───── Data listing

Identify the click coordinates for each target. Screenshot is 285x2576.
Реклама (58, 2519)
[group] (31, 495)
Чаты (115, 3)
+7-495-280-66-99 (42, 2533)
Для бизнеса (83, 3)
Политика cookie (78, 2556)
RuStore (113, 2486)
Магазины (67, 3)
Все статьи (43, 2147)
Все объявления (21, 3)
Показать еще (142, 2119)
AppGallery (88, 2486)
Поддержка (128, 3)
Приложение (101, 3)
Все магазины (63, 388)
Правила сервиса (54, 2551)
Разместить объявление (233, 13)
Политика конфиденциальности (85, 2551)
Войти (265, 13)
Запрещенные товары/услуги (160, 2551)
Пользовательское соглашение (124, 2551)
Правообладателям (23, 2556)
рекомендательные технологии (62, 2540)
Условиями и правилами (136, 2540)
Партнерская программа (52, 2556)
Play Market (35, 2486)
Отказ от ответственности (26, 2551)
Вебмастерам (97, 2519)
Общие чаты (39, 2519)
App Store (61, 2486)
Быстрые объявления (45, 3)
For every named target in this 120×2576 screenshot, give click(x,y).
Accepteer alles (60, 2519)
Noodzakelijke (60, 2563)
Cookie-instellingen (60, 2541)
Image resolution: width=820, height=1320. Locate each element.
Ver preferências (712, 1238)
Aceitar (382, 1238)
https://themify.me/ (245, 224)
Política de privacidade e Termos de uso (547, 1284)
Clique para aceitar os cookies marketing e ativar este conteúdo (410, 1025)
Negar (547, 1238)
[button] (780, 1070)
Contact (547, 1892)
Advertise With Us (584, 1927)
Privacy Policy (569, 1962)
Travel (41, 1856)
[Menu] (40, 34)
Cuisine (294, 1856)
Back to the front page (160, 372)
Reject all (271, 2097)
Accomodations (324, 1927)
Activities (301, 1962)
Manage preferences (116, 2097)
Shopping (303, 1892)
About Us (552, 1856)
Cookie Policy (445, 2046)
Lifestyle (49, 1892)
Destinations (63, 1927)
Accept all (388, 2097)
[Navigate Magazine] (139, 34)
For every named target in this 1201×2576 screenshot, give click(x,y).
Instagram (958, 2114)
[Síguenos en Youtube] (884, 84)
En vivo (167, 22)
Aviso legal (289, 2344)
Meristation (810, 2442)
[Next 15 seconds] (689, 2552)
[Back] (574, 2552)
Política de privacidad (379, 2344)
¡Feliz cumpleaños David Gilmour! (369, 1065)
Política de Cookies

──────────

**What this task involves:**
Copy out the entries above exactly as given, starting at the top and ending with the line containing "Ver preferências (712, 1238)"; include both and nothing more.

**Your response:**
Identify the click coordinates for each target. Screenshot is 285x2576.
Реклама (58, 2519)
[group] (31, 495)
Чаты (115, 3)
+7-495-280-66-99 (42, 2533)
Для бизнеса (83, 3)
Политика cookie (78, 2556)
RuStore (113, 2486)
Магазины (67, 3)
Все статьи (43, 2147)
Все объявления (21, 3)
Показать еще (142, 2119)
AppGallery (88, 2486)
Поддержка (128, 3)
Приложение (101, 3)
Все магазины (63, 388)
Правила сервиса (54, 2551)
Разместить объявление (233, 13)
Политика конфиденциальности (85, 2551)
Войти (265, 13)
Запрещенные товары/услуги (160, 2551)
Пользовательское соглашение (124, 2551)
Правообладателям (23, 2556)
рекомендательные технологии (62, 2540)
Условиями и правилами (136, 2540)
Партнерская программа (52, 2556)
Play Market (35, 2486)
Отказ от ответственности (26, 2551)
Вебмастерам (97, 2519)
Общие чаты (39, 2519)
App Store (61, 2486)
Быстрые объявления (45, 3)
For every named target in this 120×2576 screenshot, give click(x,y).
Accepteer alles (60, 2519)
Noodzakelijke (60, 2563)
Cookie-instellingen (60, 2541)
Image resolution: width=820, height=1320. Locate each element.
Ver preferências (712, 1238)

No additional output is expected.